DOKUMENTAUSSCHNITT »
▽
Bevor es den Ort ihrer Kindheit nicht mehr gibt, weil er dem Braunkohletagebau zum Opfer fallen wird, besucht Anna (Anna Grisebach) noch ein Mal dieses einst so idyllische Fleckchen Erde in der Lausitz, vor allem, weil ihr wesentlich jüngerer Freund Stefan (Vladimir Bulakov) sehen wollte, wo und wie sie groß geworden ist. Gesellschaft an diesem Wochenende im Grünen leisten den beiden Annas Jugendfreund Bernd (Benno Fürmann) und dessen langjähriger Lebenspartner Marc (Kai Ivo Baulitz). Doch so unbeschwert, wie sich die vier das vorgestellt haben, werden die gemeinsamen Stunden nicht. Anna hatte Stefan nie davon erzählt, dass er mit Bernd vier Jahre zusammen war, bevor er Marc kennenlernte und seine Vorliebe für Männer entdeckte. Und es scheint wieder zu knistern zwischen den beiden. Aber auch Marc und Stefan scheinen Gefallen aneinander zu finden. Oder bildet sich das Anna alles nur ein? Jedenfalls nimmt sie dieser Ausflug in die Vergangenheit seelisch ziemlich mit. Offenbar ist sie nicht schuldlos an dem Selbstmord eines jungen Mannes, der sich an ihren Freund Bernd heranzumachen versuchte und wenig später Selbstmord beging. Es ist immer wieder Marc, der nicht nur in dieser Wunde bohrt. Und wenn Anna es auch nicht zugeben würde, so wird sie doch von Eifersucht, tiefen Verlustängsten und Traumata geplagt.
„Florian Gottschick kreiert einen originellen Mix aus mystischer Verklärung und moderner Psychoanalyse, unwirklich-magischer Sommernachtsstimmung und greifbarer sexueller Spannung. Er stellt subtile Andeutungen neben überdeutliche Erklärungen, wobei ihm das überzeugende Darstellerquartett mit viel Flexibilität folgt. „Nachthelle“ ist so etwas wie eine cineastische Therapiesitzung, in der verdrängte Schuld und Beziehungsängste in mal frivol-sommerlichem, mal mysteriösem Ambiente zur Sprache kommen.“ (Ulf Lepelmeier, Filmstarts)
△
AUFGABENBESCHREIBUNG » Führe den Text über den Film „Nachthelle“ im Anschluss an seinen letzten Satz weiter.

[Gesammelte Daten]
▽
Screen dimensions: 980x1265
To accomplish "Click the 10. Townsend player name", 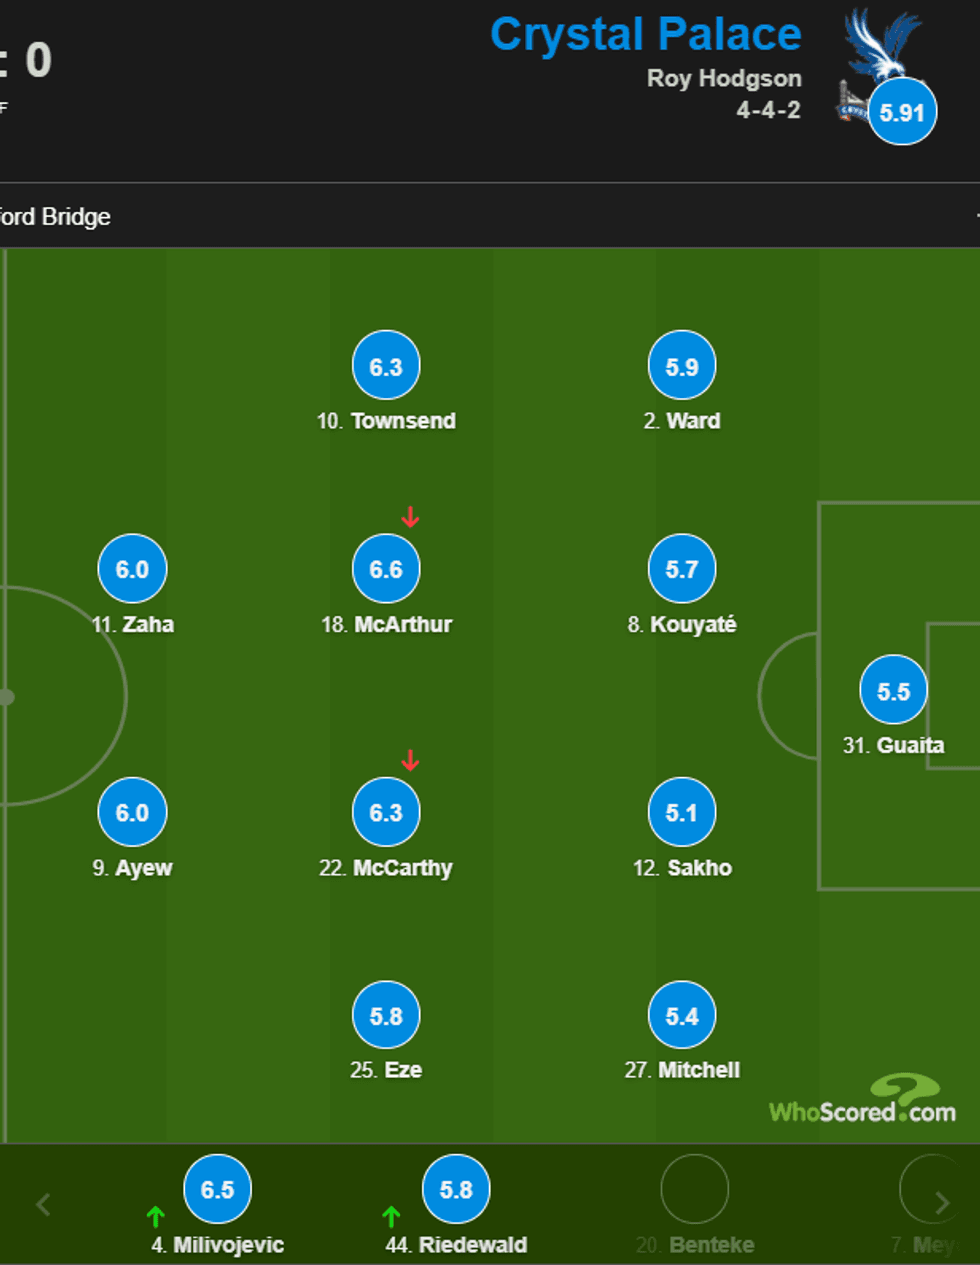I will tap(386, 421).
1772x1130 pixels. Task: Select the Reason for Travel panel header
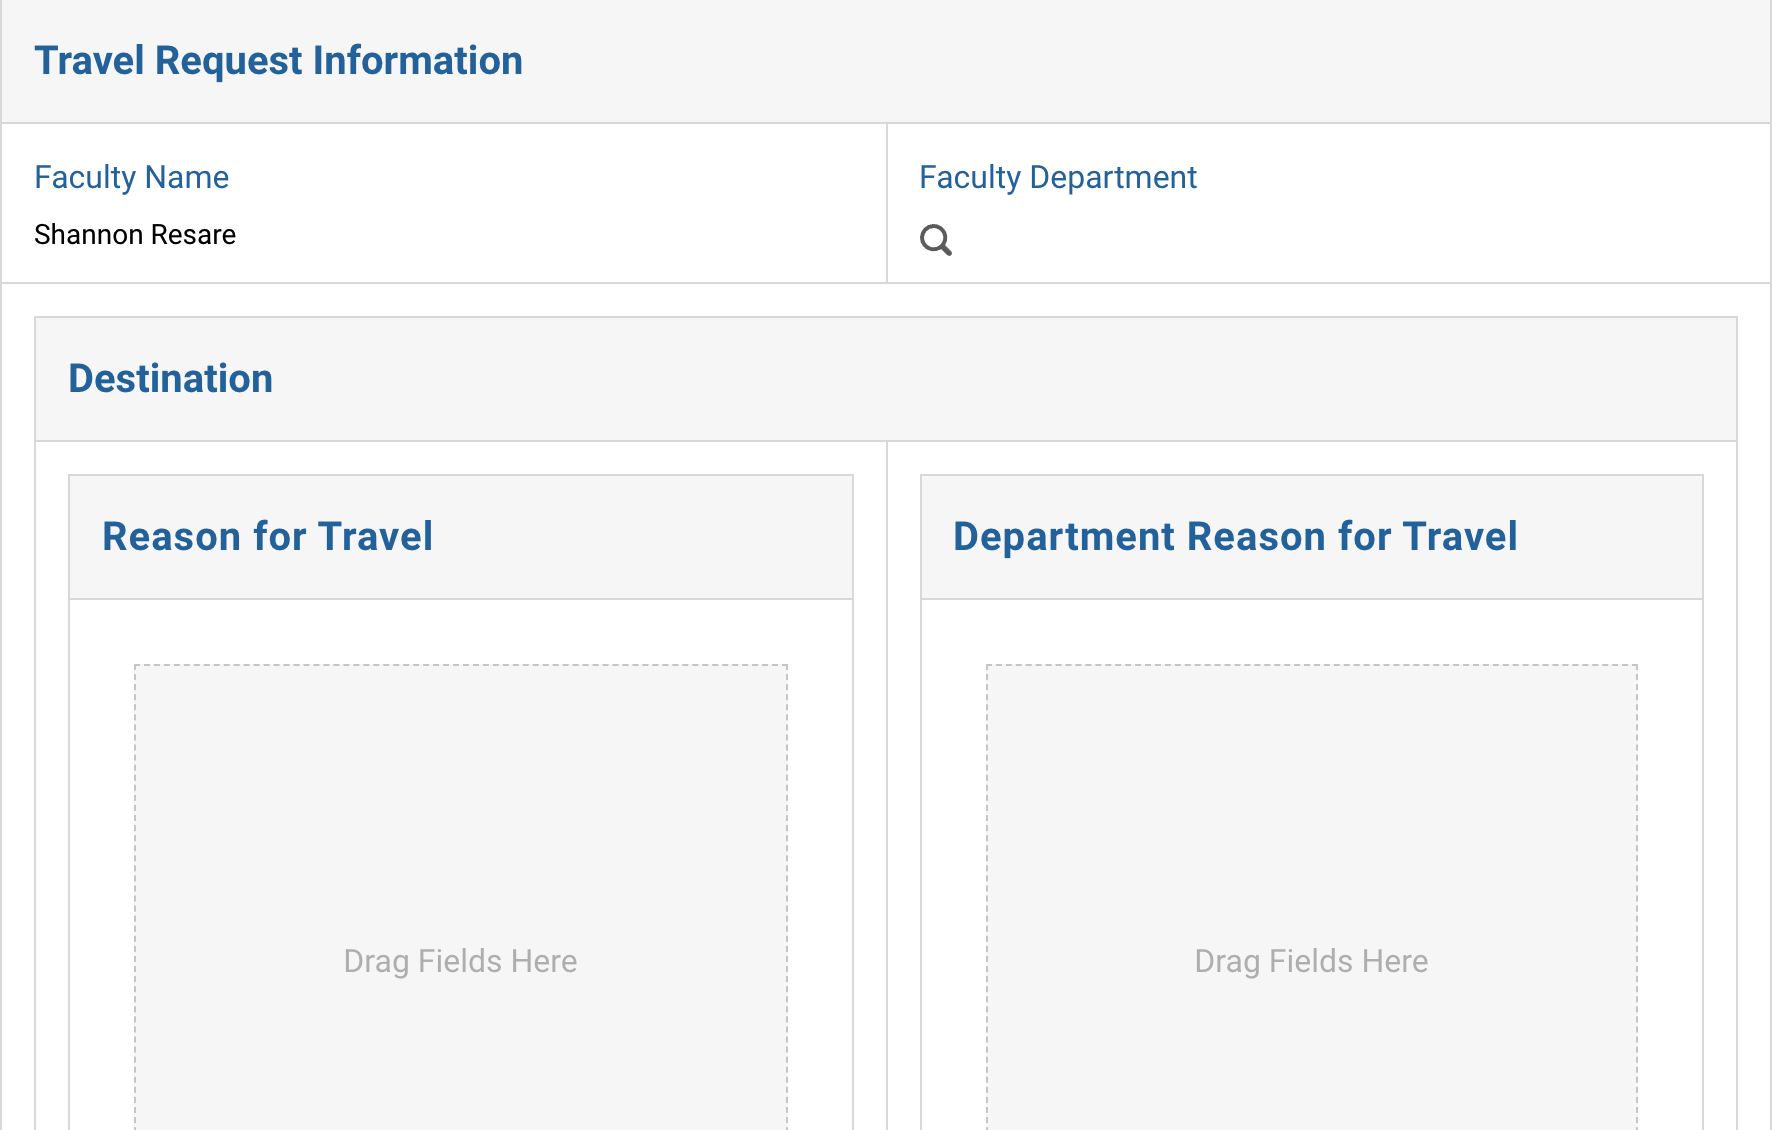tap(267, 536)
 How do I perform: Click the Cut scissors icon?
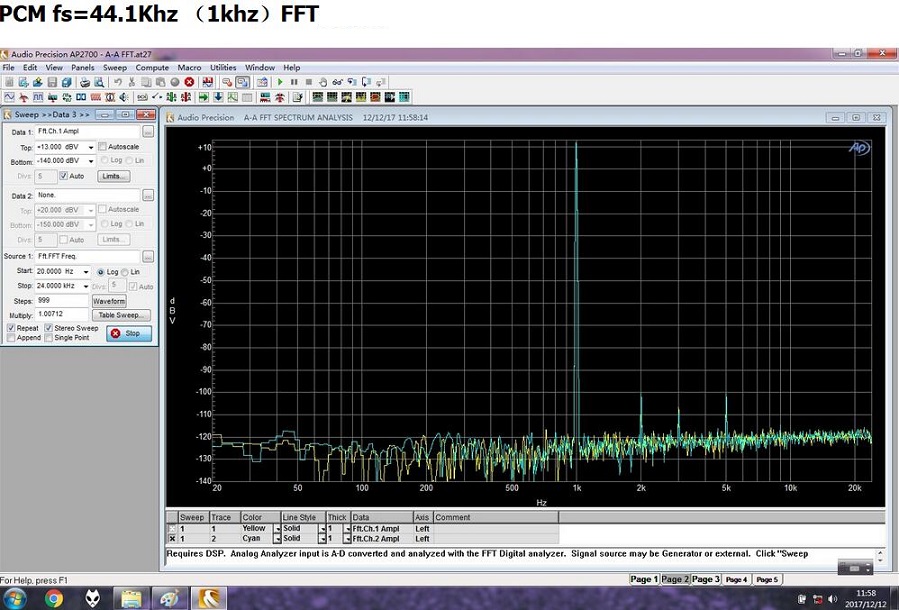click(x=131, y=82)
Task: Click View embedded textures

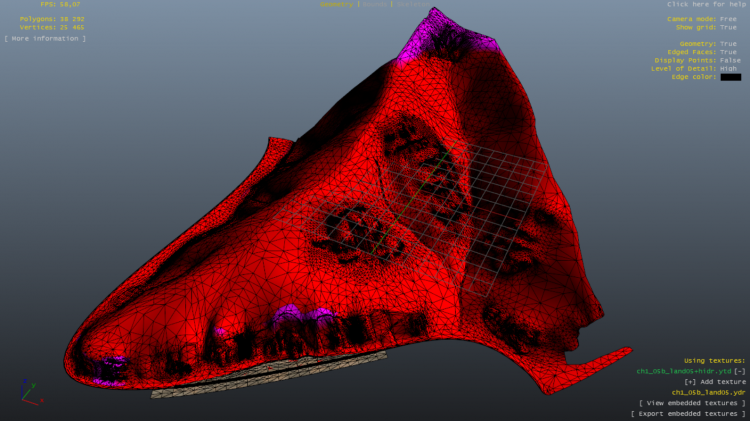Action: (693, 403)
△
AUSGABE »
Was als luftiges Beziehungsdrama beginnt, nimmt bald schon düstere Züge an und gibt zu erkennen, dass hier mehr als nur amouröse Bäumchen-wechsel-dich-Spielchen zu erwarten sind. „Nachthelle“, der top besetzte Diplomfilm von Florian Gottschick, dockt eindrucksvoll an beim Mystery- und Thriller-Genre, bedient sich dezent der Erotik seiner liebeshungrigen Charaktere und legt seine weibliche Hauptfigur auf die Couch. Der Freund ihrer Jugendliebe, ein anerkannter Psychoanalytiker, bringt das im Schlussdrittel des Films dramaturgisch eindrucksvoll genutzte Motiv der Aufspaltung einer Persönlichkeit in Ich und Doppel-Ich bereits früh zur Sprache. Und so hetzt die von Schuldgefühlen und Verlustangst geplagte Heimkehrerin durch die Vergangenheit, den deutschen Wald und ihr Unterbewusstsein.
Anfangs noch werden Träume gedeutet, später wird der Traum selbst filmische Wirklichkeit. Anna kehrt in Situationen der letzten Tage zurück, nimmt plötzlich andere Dinge wahr, blickt tiefer, ob in die Realität oder in ihre eigene Psyche, das beantwortet der Film selten eindeutig. Das entspricht ganz Gottschicks Intention: „Ich gebe keine Lösungen vor“, betont er, „jeder Zuschauer wird diesen Film mit seiner eigenen Lebenserfahrung verstehen.“ Die angestrebte „Offenheit“ entbindet ihn aber nicht davon, seiner Geschichte eine konsequente Erzählhaltung zu geben. Diese aber ist einfach zu ungenau, bleibt nebulös und lädt allenfalls zu Spekulationen ein. Fazit: Ein Freilicht-Kammerspiel vor morbider Kulisse. Ein spannender, sorgfältig inszenierter Beziehungspsychotrip, der zwar nicht in die menschliche Tiefe seiner Figuren eindringt, dafür aber umso wirkungsvoller filmisch dramatisierte Traumata visualisiert.